His coverage from the perspective of workers and consumers touched a nerve in Beaumont's executive suites. At least one board member reportedly brought printouts of Deadline columns to meetings.


July 26 column graphic

Fox derided Starkman as a "mudslinging machine" who’s only interested in "the next bucket of mud" during a July 21 Zoom call with Beaumont doctors. In another reaction, he reportedly dismissed the journalist as a "psycho blogger." 

Beaumont media relations director Mark Geary declined to answer most inquiries from the columnist, once saying he "will continue to provide interviews [only] to the numerous mainstream media outlets that publish and broadcast objective, fact-based and unbiased coverage."

The company also paid for friendly treatment from Crain's Content Studio, a non-news branch of Crain's Detroit Business. Group publisher Mary Kramer conducted an Aug. 7 sponsored "interview" with Fox about "how the proposed partnership with Advocate Aurora Health could benefit Michigan." Sponsored content, labeled as provided by Beaumont, also apperaed alongside Crain's articles. (Deadline also occasionally posts material identified as coming from sponsors, which don't include Beaumont.)

Starting June 17, Crain's health writer began reporting on the merger talks. The headline on his second post four days later says: "Beaumont merger with Advocate Aurora could lead to Michigan expansion."

Back at this site, a Starkman column June 19 was headlined "Public Hearings Must Be Held on Beaumont Selling Out Michigan." 

The crusading freelancer, who began his career as a Wall Street Journal reporter in 1980, also has written about business for the Toronto Star, The Gazette in Montreal and The Detroit News (1985-88). He switched to public relations in 1992 and owned a firm with offices in New York and San Francisco from 1999-2017. 

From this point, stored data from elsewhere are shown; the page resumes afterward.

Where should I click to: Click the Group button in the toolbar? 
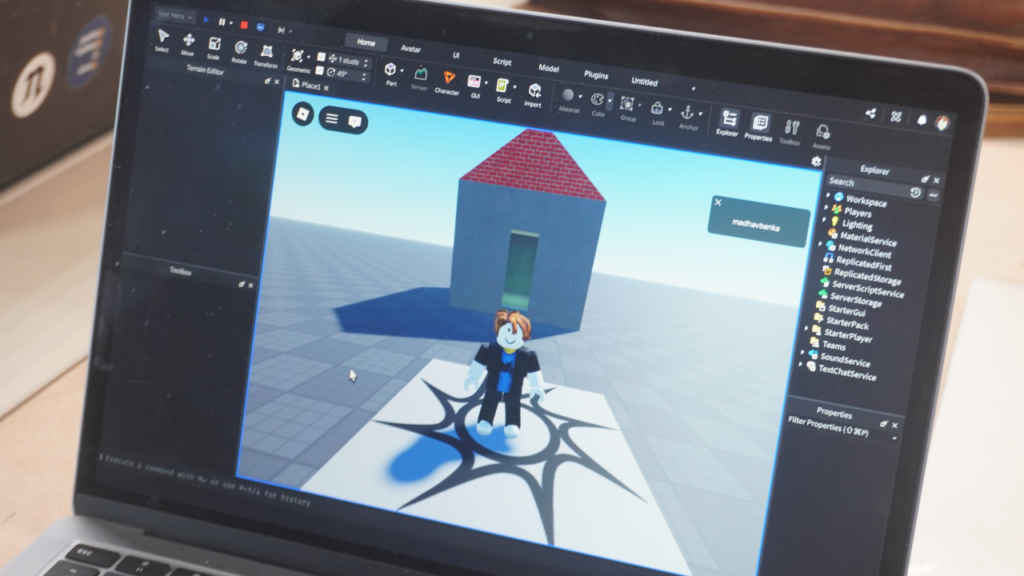(x=626, y=103)
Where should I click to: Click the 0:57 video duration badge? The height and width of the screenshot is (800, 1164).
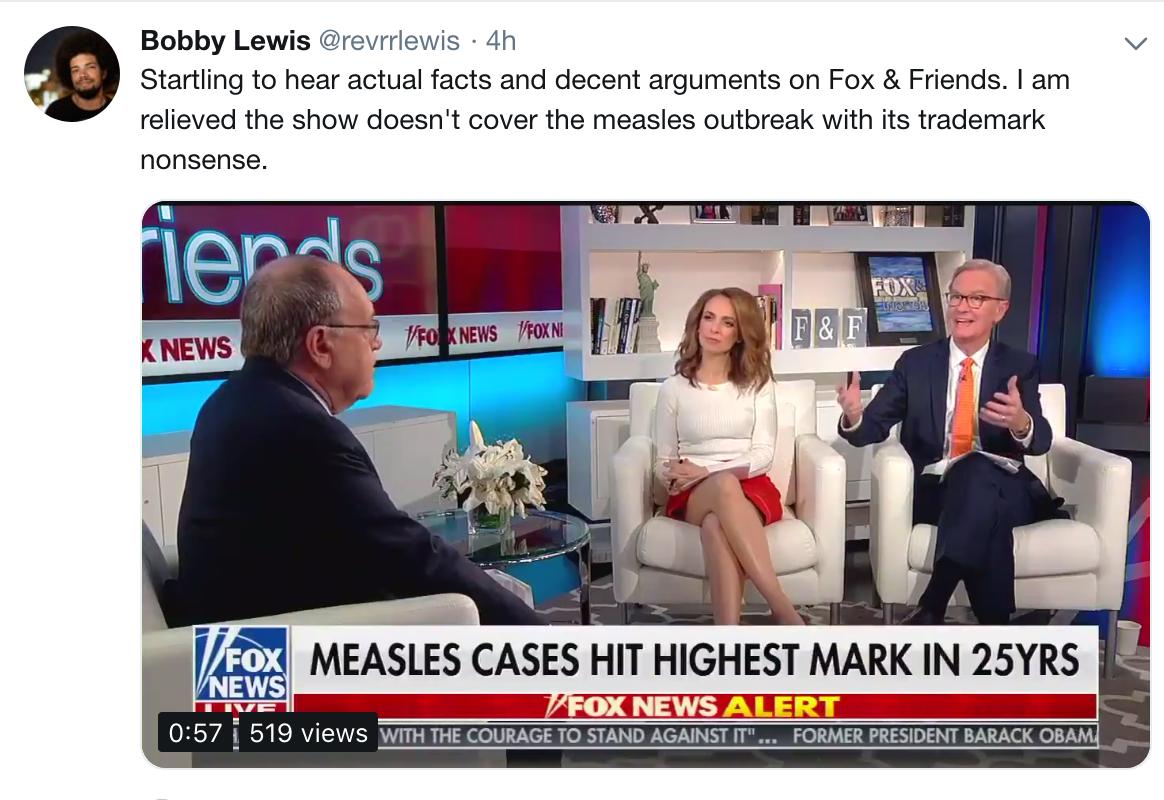coord(195,732)
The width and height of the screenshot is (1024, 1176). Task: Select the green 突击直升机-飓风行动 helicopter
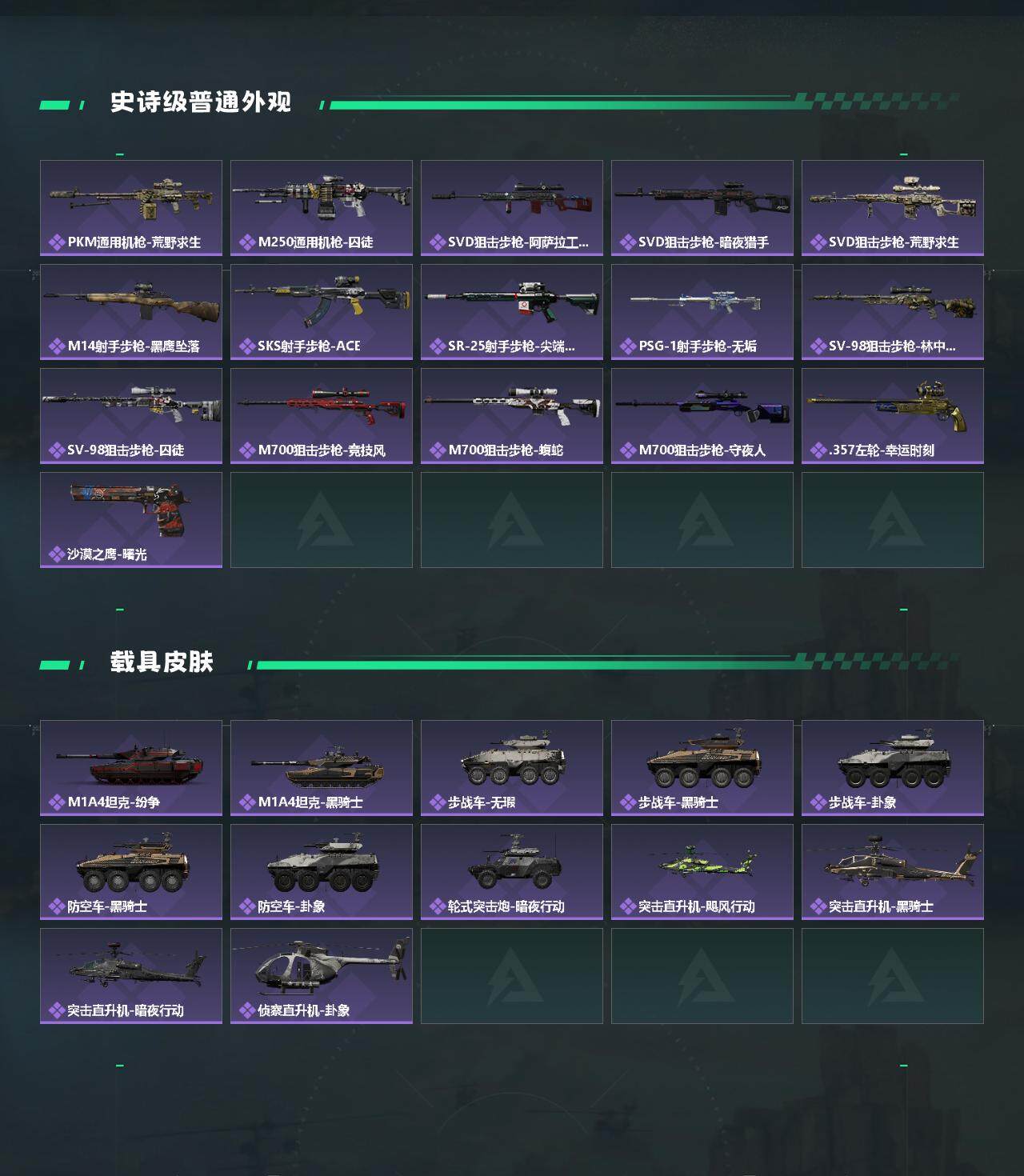click(x=702, y=872)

Starkman wrote last month about what motivates his intense focus on a business 2,300 miles from his Southern California home. Under the headline "Why I’m Passionate About Covering the Destruction of Beaumont Health," he said:

I regard Beaumont’s collapse as a national story that's emblematic of all that's wrong with America. I'm bothered by the disproportion of wealth in America, where the richest one percent have steadily increased their financial holdings at the expense of the 99 percent other Americans. I believe in "healthcare for all," and Beaumont is an obstacle to that goal. ...

National health insurance will never be possible if supposedly "not for profit" hospitals are paying inept CEOs and COOs like Fox and [Carolyn] Wilson respectively about $6 million and $2 million annually, and millions more in payouts after they destroy them.

Three weeks later, Starkman takes a victory lap in his report on the Oct. 2 news. "The termination raises questions about the future of Fox and his senior management," writes Starkman, who has advocated relentlessly for the CEO's firing. "With two failed announced merger talks, it likely will become increasingly difficult for Fox to cut another deal."